*** RECORD SET ***

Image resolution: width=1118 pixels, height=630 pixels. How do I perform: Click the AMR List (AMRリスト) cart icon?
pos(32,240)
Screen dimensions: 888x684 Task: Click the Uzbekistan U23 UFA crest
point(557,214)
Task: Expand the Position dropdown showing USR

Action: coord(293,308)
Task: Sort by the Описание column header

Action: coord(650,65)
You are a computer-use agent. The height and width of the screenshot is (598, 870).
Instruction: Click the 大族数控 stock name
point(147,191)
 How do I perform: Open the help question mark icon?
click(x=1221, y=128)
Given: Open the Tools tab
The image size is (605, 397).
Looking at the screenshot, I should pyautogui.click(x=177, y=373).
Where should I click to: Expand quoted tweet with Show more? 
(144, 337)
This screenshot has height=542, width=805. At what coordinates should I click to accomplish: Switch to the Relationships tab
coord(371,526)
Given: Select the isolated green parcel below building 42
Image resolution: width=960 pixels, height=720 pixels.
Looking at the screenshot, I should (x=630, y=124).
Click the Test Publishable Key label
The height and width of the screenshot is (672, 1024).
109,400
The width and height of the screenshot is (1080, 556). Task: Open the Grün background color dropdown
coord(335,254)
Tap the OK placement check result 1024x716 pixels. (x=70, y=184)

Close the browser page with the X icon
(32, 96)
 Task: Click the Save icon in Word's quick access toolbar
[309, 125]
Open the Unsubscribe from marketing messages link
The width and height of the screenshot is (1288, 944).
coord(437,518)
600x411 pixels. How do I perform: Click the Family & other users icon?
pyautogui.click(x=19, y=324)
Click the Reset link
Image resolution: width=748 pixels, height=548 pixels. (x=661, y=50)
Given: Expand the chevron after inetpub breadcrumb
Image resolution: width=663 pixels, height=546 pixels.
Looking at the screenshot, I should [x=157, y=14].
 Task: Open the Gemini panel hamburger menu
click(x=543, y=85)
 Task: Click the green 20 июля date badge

*** End of RECORD SET ***

WHAT YOU WILL DO: Your reply should consist of the records, duplicated exactly.

ANSWER SPACE:
Image resolution: width=1118 pixels, height=630 pixels. How do I perform: Click the AMR List (AMRリスト) cart icon?
pos(32,240)
Screen dimensions: 888x684 Task: Click the Uzbekistan U23 UFA crest
point(557,214)
Task: Expand the Position dropdown showing USR

Action: coord(293,308)
Task: Sort by the Описание column header

Action: coord(650,65)
You are a computer-use agent. The height and width of the screenshot is (598, 870).
Instruction: Click the 大族数控 stock name
point(147,191)
 How do I perform: Open the help question mark icon?
click(x=1221, y=128)
Given: Open the Tools tab
The image size is (605, 397).
Looking at the screenshot, I should pyautogui.click(x=177, y=373).
Where should I click to: Expand quoted tweet with Show more? 
(144, 337)
This screenshot has height=542, width=805. At what coordinates should I click to accomplish: Switch to the Relationships tab
coord(371,526)
Given: Select the isolated green parcel below building 42
Image resolution: width=960 pixels, height=720 pixels.
Looking at the screenshot, I should (x=630, y=124).
Click the Test Publishable Key label
The height and width of the screenshot is (672, 1024).
109,400
The width and height of the screenshot is (1080, 556). Task: Open the Grün background color dropdown
coord(335,254)
Tap the OK placement check result 1024x716 pixels. (x=70, y=184)

Close the browser page with the X icon
(32, 96)
 Task: Click the Save icon in Word's quick access toolbar
[309, 125]
Open the Unsubscribe from marketing messages link
The width and height of the screenshot is (1288, 944).
coord(437,518)
600x411 pixels. How do I perform: Click the Family & other users icon?
pyautogui.click(x=19, y=324)
Click the Reset link
Image resolution: width=748 pixels, height=548 pixels. (x=661, y=50)
Given: Expand the chevron after inetpub breadcrumb
Image resolution: width=663 pixels, height=546 pixels.
Looking at the screenshot, I should [x=157, y=14].
 Task: Open the Gemini panel hamburger menu
click(x=543, y=85)
 Task: Click the green 20 июля date badge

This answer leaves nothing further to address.